─── RECORDS PROVIDED

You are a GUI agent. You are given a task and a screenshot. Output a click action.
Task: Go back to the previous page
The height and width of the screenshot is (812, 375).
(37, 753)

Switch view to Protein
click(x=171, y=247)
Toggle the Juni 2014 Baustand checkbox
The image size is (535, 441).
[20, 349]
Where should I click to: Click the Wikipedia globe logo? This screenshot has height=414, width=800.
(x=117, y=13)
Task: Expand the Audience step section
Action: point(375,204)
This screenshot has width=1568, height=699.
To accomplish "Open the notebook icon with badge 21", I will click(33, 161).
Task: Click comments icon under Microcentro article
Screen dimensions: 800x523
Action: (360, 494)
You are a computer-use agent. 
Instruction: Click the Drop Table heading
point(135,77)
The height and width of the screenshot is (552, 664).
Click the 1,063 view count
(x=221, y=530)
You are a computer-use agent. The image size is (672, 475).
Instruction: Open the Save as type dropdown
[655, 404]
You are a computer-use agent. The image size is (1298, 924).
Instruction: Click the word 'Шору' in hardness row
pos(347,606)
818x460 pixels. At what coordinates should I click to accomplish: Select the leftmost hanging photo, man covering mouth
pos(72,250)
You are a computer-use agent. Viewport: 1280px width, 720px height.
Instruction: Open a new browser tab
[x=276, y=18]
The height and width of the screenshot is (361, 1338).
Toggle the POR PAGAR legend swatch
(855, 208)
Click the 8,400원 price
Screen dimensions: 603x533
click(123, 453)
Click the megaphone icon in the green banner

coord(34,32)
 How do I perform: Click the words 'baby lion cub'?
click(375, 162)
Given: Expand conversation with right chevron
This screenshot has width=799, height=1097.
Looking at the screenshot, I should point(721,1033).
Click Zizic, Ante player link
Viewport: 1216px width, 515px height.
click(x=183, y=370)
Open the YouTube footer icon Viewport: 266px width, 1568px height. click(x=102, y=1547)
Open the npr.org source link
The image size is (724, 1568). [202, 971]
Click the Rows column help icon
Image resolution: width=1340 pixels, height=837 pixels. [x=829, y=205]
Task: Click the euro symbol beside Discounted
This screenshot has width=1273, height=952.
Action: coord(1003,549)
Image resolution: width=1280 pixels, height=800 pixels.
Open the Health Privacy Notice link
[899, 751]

──────

__TASK DIRECTIONS__: Using the records above as the source, restate each line verbatim.

__RESPONSE TO THIS EXERCISE__:
You are a GUI agent. You are given a task and a screenshot. Output a click action.
Task: Go back to the previous page
The height and width of the screenshot is (812, 375).
(37, 753)

Switch view to Protein
click(x=171, y=247)
Toggle the Juni 2014 Baustand checkbox
The image size is (535, 441).
[20, 349]
Where should I click to: Click the Wikipedia globe logo? This screenshot has height=414, width=800.
(x=117, y=13)
Task: Expand the Audience step section
Action: point(375,204)
This screenshot has width=1568, height=699.
To accomplish "Open the notebook icon with badge 21", I will click(33, 161).
Task: Click comments icon under Microcentro article
Screen dimensions: 800x523
Action: (360, 494)
You are a computer-use agent. 
Instruction: Click the Drop Table heading
point(135,77)
The height and width of the screenshot is (552, 664).
Click the 1,063 view count
(x=221, y=530)
You are a computer-use agent. The image size is (672, 475).
Instruction: Open the Save as type dropdown
[655, 404]
You are a computer-use agent. The image size is (1298, 924).
Instruction: Click the word 'Шору' in hardness row
pos(347,606)
818x460 pixels. At what coordinates should I click to accomplish: Select the leftmost hanging photo, man covering mouth
pos(72,250)
You are a computer-use agent. Viewport: 1280px width, 720px height.
Instruction: Open a new browser tab
[x=276, y=18]
The height and width of the screenshot is (361, 1338).
Toggle the POR PAGAR legend swatch
(855, 208)
Click the 8,400원 price
Screen dimensions: 603x533
click(123, 453)
Click the megaphone icon in the green banner

coord(34,32)
 How do I perform: Click the words 'baby lion cub'?
click(375, 162)
Given: Expand conversation with right chevron
This screenshot has width=799, height=1097.
Looking at the screenshot, I should point(721,1033).
Click Zizic, Ante player link
Viewport: 1216px width, 515px height.
click(x=183, y=370)
Open the YouTube footer icon Viewport: 266px width, 1568px height. click(x=102, y=1547)
Open the npr.org source link
The image size is (724, 1568). [202, 971]
Click the Rows column help icon
Image resolution: width=1340 pixels, height=837 pixels. [x=829, y=205]
Task: Click the euro symbol beside Discounted
This screenshot has width=1273, height=952.
Action: coord(1003,549)
Image resolution: width=1280 pixels, height=800 pixels.
Open the Health Privacy Notice link
[899, 751]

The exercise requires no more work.